(Beginning of Provided text)

Tell
- Founders: Dare BabarInsa; Nosa Igiebor; Kolawole Ilori; Dele Omotunde; Onome Osifo-Whiskey;
- Publisher: TELL Communications Ltd.
- Editor-in-chief: Nosa Igiebor
- Founded: 15 April 1991
- Headquarters: 8, Ashabi Cole street, Central Business District, Agidingbi, Ikeja, Lagos
- Country: Nigeria
- Circulation: 20,000,000
- Website: http://www.tell.ng

= Tell (magazine) =

Nigerian Weekly News magazine

Tell is a weekly news magazine published in Nigeria. In 2007, BBC News described it as "one of Nigeria's most respected business magazines".

==Foundation==
Tell magazine published its first edition on 15 April 1991. All five of the founding editors had worked at Newswatch, where they learned to create in-depth, investigative feature stories. They left that magazine due to low pay and disagreements with senior management, hoping that the new magazine would be more fulfilling. Although the magazine's founders had high ambitions, they were not initially hostile to the government. However, they were determined to be free of government or political influence.

==Babangida era==
The magazine questioned whether General Ibrahim Babangida was sincere in saying he would hand over to a civilian government. The 2 May 1993 edition with headline "Transition: 21 Traps against handover" was seized, and had to be reprinted in tabloid format. Two more major seizures occurred before Babangida was forced from power in August 1993.
In all, 500,000 copies were seized in the last four months of Babangida's rule.
Tells circulation rose to as many as 100,000 copies each week in the build-up to the June 1993 presidential election and in the subsequent confusion. Facing harassment from security forces, the magazine began printing underground in July 1993. On 15 August 1993 police raided the offices and arrested editor-in-chief Nosa Igiebor and editors Kola Ilori, Onome Osifo-Whiskey and Ayodele Akinkuoto. holding them for 12 days.

(End of Provided text)
(Beginning of Data section)

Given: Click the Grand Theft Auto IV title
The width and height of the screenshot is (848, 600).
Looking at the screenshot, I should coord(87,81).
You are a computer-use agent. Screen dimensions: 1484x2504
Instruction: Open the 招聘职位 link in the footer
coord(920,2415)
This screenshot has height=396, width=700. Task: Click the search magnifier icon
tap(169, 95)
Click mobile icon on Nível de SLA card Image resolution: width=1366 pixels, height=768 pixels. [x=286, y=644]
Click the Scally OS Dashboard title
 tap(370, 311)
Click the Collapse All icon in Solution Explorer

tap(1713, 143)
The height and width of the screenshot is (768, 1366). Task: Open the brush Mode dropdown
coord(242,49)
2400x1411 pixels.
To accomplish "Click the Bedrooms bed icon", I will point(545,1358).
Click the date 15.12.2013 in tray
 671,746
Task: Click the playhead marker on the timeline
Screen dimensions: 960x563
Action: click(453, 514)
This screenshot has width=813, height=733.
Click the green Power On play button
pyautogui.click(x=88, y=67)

(End of Data section)

Task 1 =
In the text about Tell magazine, which edition was seized and had to be reprinted in tabloid format?
Task 2 =
Write a continuation of the text about Tell magazine, starting after its last sentence.
The data has no connection to the text about Tell magazine.

Result 1 =
The 2 May 1993 edition, headlined "Transition: 21 Traps against handover," was seized and reprinted in tabloid format.

Result 2 =
==Abacha era==
Conditions became more difficult after General Sani Abacha took power in a November 1993 military coup. On 2 January 1994 armed policemen and security officers seized 50,000 copies of the magazine at the printer's premises. The issue was titled "The Return of Tyranny - Abacha bares his fangs".
The editors resorted to guerrilla tactics to survive, forming cells and frequently moving, with the magazine printed covertly in different locations. They relied on help from civilians, who supported the magazine by providing office space, buying copies and helping in many other ways. Several Tells staff, including Zainab Dabup, Bola Bolawole, Bilkisu Yusuf, Josh Arinze, and others were persecuted for their investigative journalism. Many were threatened and forced to flee for the safety of themselves and loved ones.

After the newspaper published a story that revealed that Abacha was suffering from cirrhosis of the liver, police and military raided Igiebor's house while he was away. His wife was maltreated when she said she did not know where he was. A soldier pointed a gun at his four-year-old daughter, threatening to shoot if Igiebor was not produced.
Igiebor was jailed for six months from late 1995 to 1996, and later fled abroad to escape the threat of assassination. Osifo-Whiskey also spent six months in detention, arrested after a year in which he avoided his own house and stayed with friends, one of whom was killed.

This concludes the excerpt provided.